Денисов раздраженно встал:
– Не сомневаюсь, что и в настоящем вы так же поступили бы, потому что считаю вас порядочным человеком…
– Как вам нравится? – обратился ко мне губернатор.
– …а теперь прошу вашего позволения уйти к Марье Павловне.
Губернатор махнул рукой.
– Идите: вы несносны сегодня.
Денисов ушел, а губернатор, проводя рукой по лицу, сказал мне:
– Как я завидую вам.
– В чем?
– Вы уедете отсюда.
И он протянул мне руку ладонью вверх. В это время вошел изящный гвардейский офицер, и губернатор, лениво поднявшись, сказал:
– Bonsoir[4].
И, взяв под руку гостя, лениво прошел с ним до дверей гостиной:
– Marie! Prince Anatole[5].
Гость прошел к хозяйке, а губернатор возвратился навстречу новому гостю – председателю суда – Владимиру Ивановичу Павлову.
Павлов был высокий, крепкий старик, с чертами лица, точно выбитыми из стали. Его большие красивые глаза смотрели в упор: серьезно и твердо. Павлов пользовался громадным уважением в обществе, и даже губернатор, любивший с кондачка относиться ко всем, Павлова уважал.
Этого нельзя было сплавить, и старики чинно уселись друг перед другом, а я ушел в другие комнаты.
В одной из маленьких гостиных сидела окруженная поклонниками Софья Николаевна Семенютина, хорошенькая вдова, очень интересовавшаяся выборами и все время выборов проведшая на хорах дворянского дома.
Увидев меня, она рассмеялась и сказала:
– Несчастный, он совсем спит.
Я протер глаза и сказал:
– Да.
– Садитесь лучше к нам, – будем скучать вместе.
Она показала на окружавших ее кавалеров и сказала:
– Мы бы, конечно, не скучали, если бы ну хоть по душе поговорили об Дарье Ивановне, – да вот… непозволяет…
Она показала глазами на Денисова. А Денисов сидел, опершись на колени, и, не поднимая головы, ответил:
– Я думаю, что если бы Дарья Ивановна вдруг исчезла, нам окончательно не о чем бы было говорить.
– О, да, да, – рассмеялась Софья Николаевна, подняв вверх свои красивые руки, – и не надо даже делать таких страшных предположений. Ну-с, на этот раз, так и быть, оставим Дарью Ивановну и поговорим о выборах. Нет, каков Проскурин?
– Талантливый человек, – ответил молодой, с глупой физиономией господин, одетый с иголочки.
Его фамилия была Алферов. Отец его, богатый помещик, незадолго до этого скоропостижно умер, и Алферов бросил военную службу, выйдя штык-юнкером в отставку. Он при жизни был в ссоре с отцом и нищенствовал в полку. Думали, что он начнет кутить. Но он оказался очень практичным и экономным. Говорили даже, что он занимается ростовщичеством. В купеческих кружках, несмотря на его молодость, относились к нему с большим уважением.

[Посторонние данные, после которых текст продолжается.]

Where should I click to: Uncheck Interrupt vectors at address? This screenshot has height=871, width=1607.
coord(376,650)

В ответ ему Софья Николаевна сказала:
– Стыдно, стыдно. После этого всякий нахал, всякий не стесняющийся своей непорядочности – талантлив.

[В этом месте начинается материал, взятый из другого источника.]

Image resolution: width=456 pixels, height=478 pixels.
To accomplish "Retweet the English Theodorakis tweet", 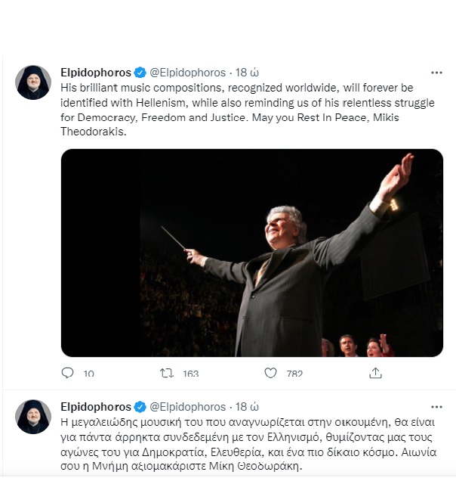I will (x=168, y=373).
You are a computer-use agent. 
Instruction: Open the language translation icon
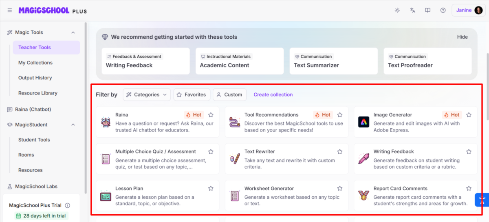tap(412, 10)
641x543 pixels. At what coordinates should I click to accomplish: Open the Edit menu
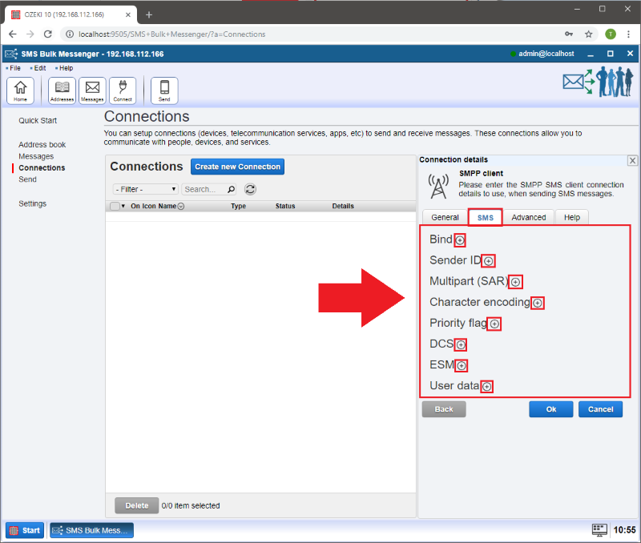pos(39,68)
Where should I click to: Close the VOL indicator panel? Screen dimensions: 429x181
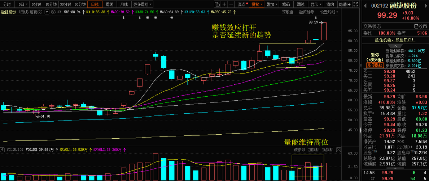coord(338,150)
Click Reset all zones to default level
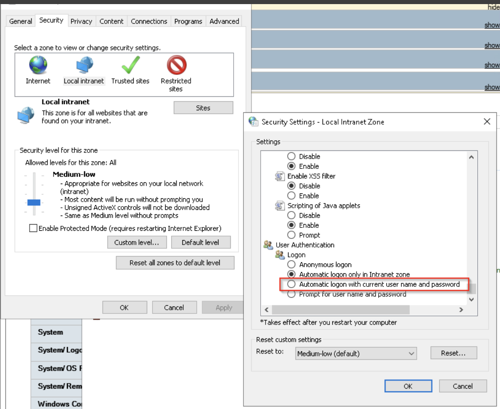This screenshot has height=409, width=500. [175, 262]
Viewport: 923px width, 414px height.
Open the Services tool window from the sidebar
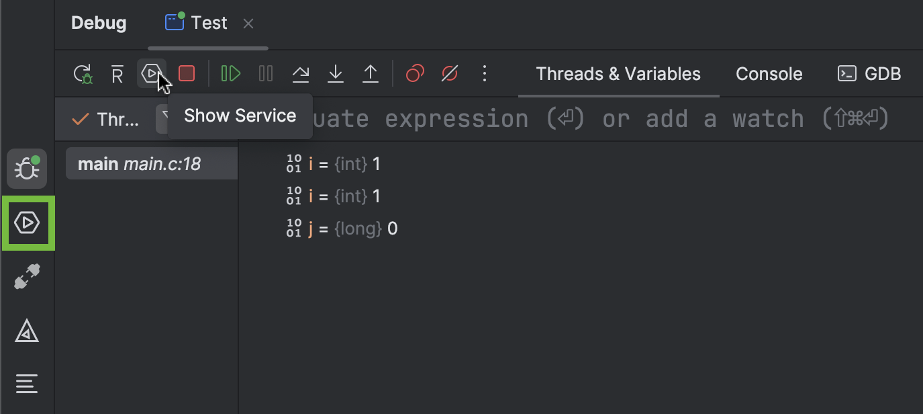click(27, 223)
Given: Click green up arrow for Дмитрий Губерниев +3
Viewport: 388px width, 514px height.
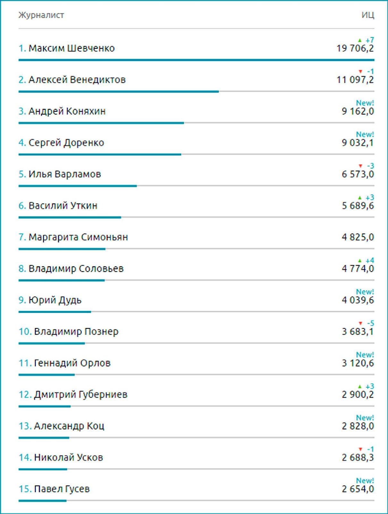Looking at the screenshot, I should pos(360,386).
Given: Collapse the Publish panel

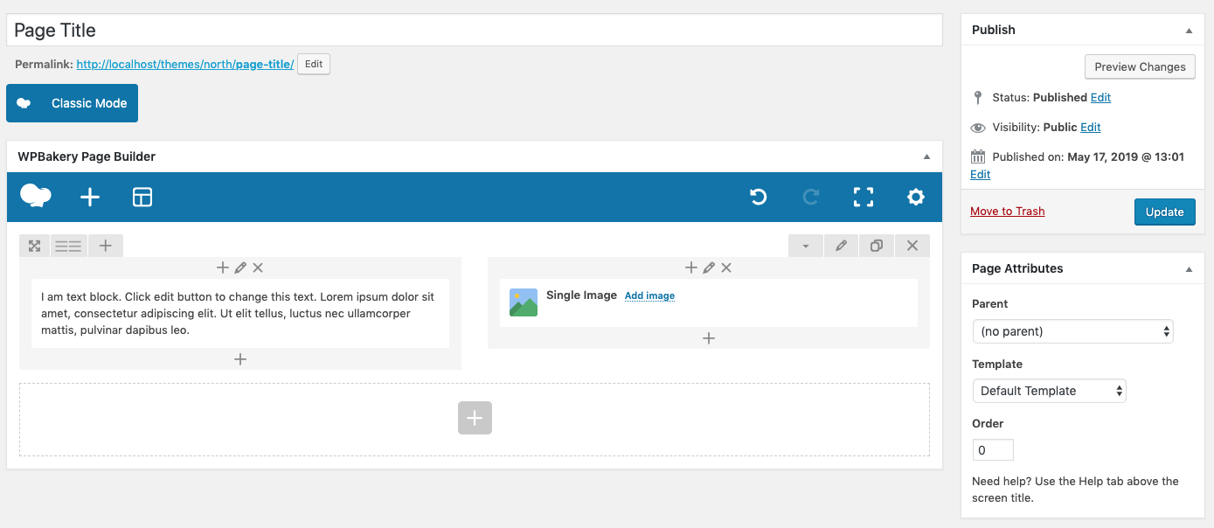Looking at the screenshot, I should (1189, 30).
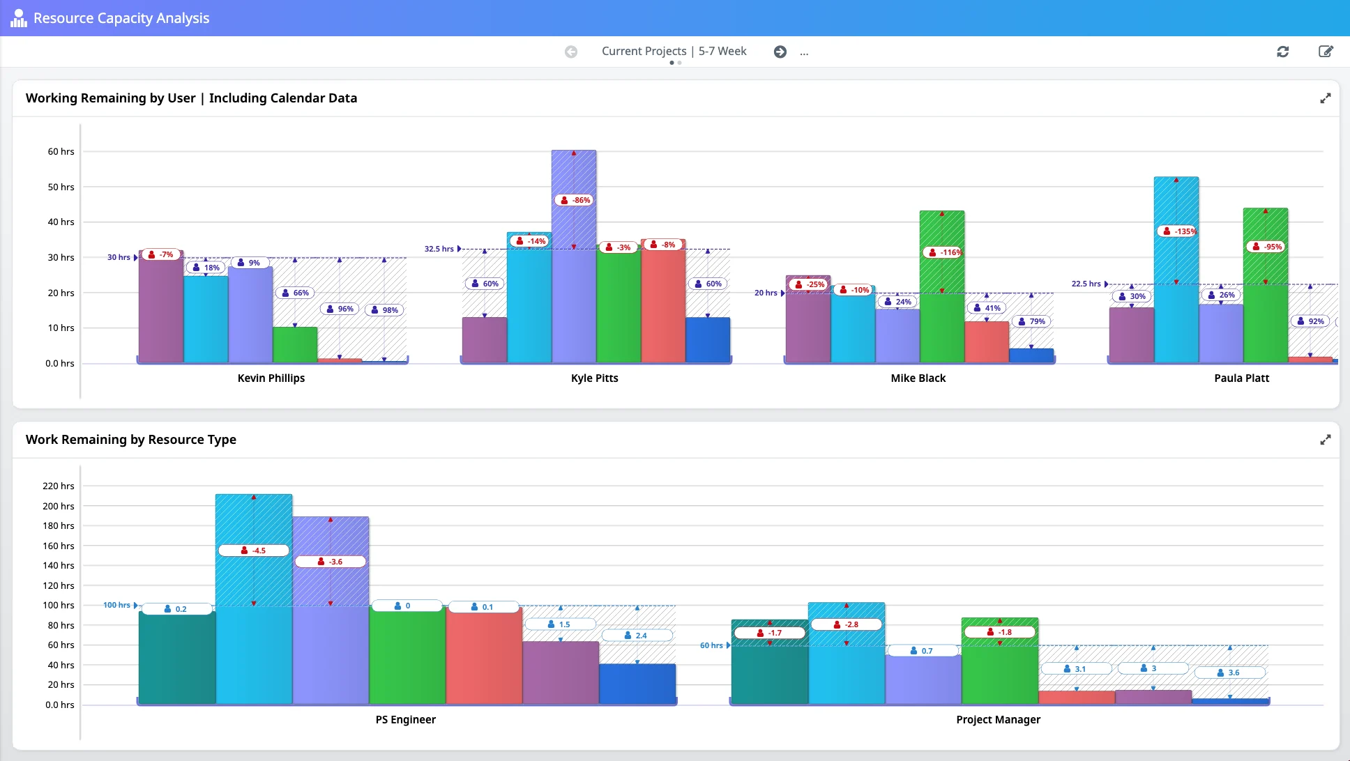This screenshot has width=1350, height=761.
Task: Click Kevin Phillips 30 hrs capacity marker
Action: point(121,257)
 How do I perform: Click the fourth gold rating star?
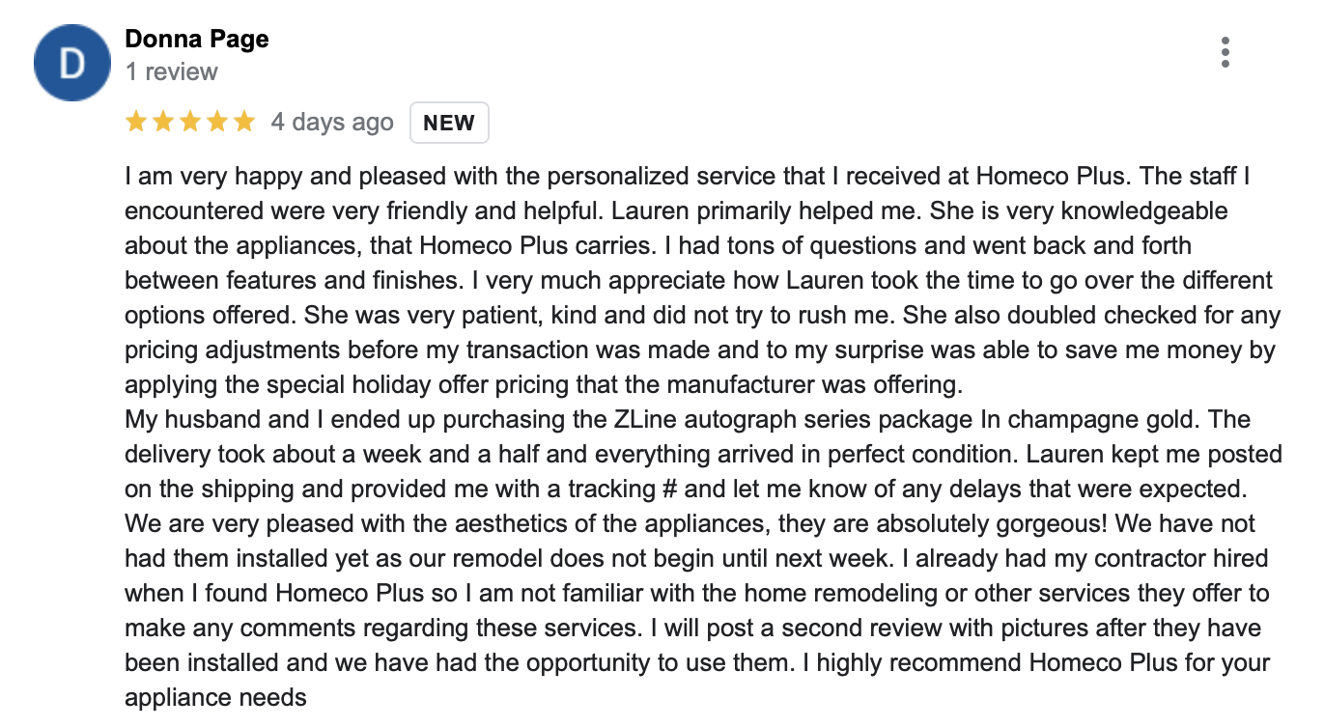217,122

Совершенно неожиданно Денисов поддержал Алферова и стал защищать Проскурина.
– Вы, вы?! – накинулась на него Софья Николаевна.

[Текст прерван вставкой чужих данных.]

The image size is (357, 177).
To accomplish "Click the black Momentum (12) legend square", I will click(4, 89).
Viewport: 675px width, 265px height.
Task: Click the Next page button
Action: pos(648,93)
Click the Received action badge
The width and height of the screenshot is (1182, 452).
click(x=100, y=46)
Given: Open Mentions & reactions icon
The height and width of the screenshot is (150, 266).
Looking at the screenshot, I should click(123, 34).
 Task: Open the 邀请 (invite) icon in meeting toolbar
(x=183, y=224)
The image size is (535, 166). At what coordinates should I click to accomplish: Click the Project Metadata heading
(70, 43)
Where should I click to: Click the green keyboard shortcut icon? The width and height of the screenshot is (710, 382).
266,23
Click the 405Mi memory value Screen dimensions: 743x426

– Да, я, – упрямо ответил Денисов. Поднялся горячий спор.
Вошла моя жена и шепнула мне:
– Не пора ли нам?
Софья Николаевна остановилась на полуслове и спросила:
– А разве уже можно? В таком случае и я…
– И я, и я… – подхватили несколько голосов.
– Господа, это выйдет демонстрация, – запротестовала Софья Николаевна, – я сказала первая и извольте соблюдать приличие. Что?
И она обвела всех своими немного близорукими смеющимися глазами и рассмеялась.
– О, боже мой, как все это глупо, приеду домой и сейчас же приму душевную ванну, – говорила она, прощаясь со всеми.
– Шекспира? – спросил я ее, зная ее любовь к Шекспиру.
– Его, – кивнула она, проходя в большую гостиную.
А я, стоя в дверях, наблюдал, как вдруг преобразилась вся она, серьезная не по летам; с достоинством и проникнутая в то же время как бы невольным уважением, она подошла к губернаторше и сделала ей непринужденный красивый, немного девичий реверанс.
Губернаторша облегченно спросила ее:
– Уже? – И, как бы боясь, что гостья передумает, дружески кивнула ей головой: – Не забывайте.
И потянулись дни за днями с журфиксами, визитами, собраниями и концертами, скучные и утомительные дни провинциального high life'a[6].